The extraordinary monetary policy response to the global financial and economic crisis of recent years continues to have a major impact on the valuation of asset classes.

The valuation of cash and bonds relative to equities and to their longer-term history looks unattractive at the moment, while the valuation of equities relative to cash and bonds looks correspondingly attractive. But this is considerably less so when compared to their longer-term history.

For Graham, this would likely suggest an asset allocation at or near the upper end of his maximum exposure to equities of 75 per cent.

However, before the modern managed fund manager hastens to replicate this allocation, some thought as to the differences in context from the time of Graham is warranted.


Uncertainties
In particular, the markedly different monetary regime and the markedly more active policy environment have introduced uncertainties never faced by the father of value investing.

It may be little wonder that one of his most famous successors, Seth Klarman of Baupost, recently decided to return money to his investors.

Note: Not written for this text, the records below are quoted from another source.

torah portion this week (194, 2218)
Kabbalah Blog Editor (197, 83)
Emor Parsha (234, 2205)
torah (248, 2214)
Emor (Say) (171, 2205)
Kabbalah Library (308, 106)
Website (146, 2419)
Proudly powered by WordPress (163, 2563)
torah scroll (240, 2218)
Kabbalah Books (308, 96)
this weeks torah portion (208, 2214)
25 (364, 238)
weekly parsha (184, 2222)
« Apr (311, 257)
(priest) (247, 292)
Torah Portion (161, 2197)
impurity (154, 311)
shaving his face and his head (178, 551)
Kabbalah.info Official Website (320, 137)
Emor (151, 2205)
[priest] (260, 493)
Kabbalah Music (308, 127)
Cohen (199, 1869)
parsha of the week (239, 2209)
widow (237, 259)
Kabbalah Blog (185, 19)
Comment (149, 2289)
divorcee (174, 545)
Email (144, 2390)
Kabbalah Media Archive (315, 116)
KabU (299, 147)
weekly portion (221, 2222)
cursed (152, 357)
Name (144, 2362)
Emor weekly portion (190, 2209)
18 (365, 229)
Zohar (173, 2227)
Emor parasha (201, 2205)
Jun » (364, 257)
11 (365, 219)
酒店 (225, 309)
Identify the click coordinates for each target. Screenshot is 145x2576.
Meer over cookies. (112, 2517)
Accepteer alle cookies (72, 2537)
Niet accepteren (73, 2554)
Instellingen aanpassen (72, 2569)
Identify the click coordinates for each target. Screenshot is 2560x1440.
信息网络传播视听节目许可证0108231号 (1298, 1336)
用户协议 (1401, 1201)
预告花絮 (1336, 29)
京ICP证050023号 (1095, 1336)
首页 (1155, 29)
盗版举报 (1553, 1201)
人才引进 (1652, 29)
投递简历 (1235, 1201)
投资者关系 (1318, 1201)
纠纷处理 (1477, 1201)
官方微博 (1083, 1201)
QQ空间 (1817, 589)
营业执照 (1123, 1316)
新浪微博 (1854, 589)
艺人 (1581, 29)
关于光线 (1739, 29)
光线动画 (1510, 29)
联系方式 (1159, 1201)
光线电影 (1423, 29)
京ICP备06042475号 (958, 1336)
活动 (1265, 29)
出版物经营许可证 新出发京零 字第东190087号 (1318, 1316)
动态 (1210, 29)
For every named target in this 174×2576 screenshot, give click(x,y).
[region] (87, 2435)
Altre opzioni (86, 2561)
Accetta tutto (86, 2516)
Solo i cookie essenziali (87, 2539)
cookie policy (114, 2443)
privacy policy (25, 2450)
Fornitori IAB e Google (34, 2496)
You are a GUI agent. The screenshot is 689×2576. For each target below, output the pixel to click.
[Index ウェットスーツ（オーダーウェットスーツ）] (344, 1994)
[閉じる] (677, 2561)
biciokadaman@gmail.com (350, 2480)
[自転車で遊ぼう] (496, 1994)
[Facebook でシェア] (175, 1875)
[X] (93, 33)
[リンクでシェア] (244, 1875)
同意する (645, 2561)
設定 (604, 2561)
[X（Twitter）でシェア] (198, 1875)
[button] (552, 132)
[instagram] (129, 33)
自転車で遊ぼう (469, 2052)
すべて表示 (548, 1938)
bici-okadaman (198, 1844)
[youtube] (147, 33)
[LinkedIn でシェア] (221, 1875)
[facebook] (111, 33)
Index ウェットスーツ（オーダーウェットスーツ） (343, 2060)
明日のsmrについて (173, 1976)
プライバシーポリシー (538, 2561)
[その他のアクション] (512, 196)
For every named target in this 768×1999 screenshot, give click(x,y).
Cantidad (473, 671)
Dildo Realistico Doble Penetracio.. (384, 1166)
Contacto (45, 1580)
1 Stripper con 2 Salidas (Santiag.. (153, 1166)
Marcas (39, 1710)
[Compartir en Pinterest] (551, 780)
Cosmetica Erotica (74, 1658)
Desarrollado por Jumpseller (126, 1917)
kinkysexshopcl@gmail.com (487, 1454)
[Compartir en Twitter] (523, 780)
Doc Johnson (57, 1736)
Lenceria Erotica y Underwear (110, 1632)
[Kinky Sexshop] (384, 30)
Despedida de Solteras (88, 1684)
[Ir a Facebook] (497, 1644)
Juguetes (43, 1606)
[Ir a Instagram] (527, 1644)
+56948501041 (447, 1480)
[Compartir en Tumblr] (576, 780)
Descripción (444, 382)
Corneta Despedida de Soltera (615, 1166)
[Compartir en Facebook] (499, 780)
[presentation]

“Investing today may well be harder than it has been at any time in our three decades of existence, not because markets are falling but because they are rising; not because governments have failed to act but because they chronically overreact; not because we lack acumen or analytical tools but because the range of possible outcomes remains enormously wide; and not because there are no opportunities but because the underpinnings of our economy and financial system are so precarious that the unabating risks of collapse dwarf all other factors,” Klarman wrote recently.

Valuation must remain central to the decision about equities versus bonds. But even with this insight from Ben Graham the challenge of asset allocation for the managed fund manager has arguably never been as difficult.

If you have invested in a managed fund, or if your pension scheme has invested in one, it might be worth asking the manager how he or she is addressing this challenge.

John Looby is an investment manager at Setanta Asset Management, a global value manager based in Dublin. The views expressed are personal and do not necessarily reflect the views of his employer.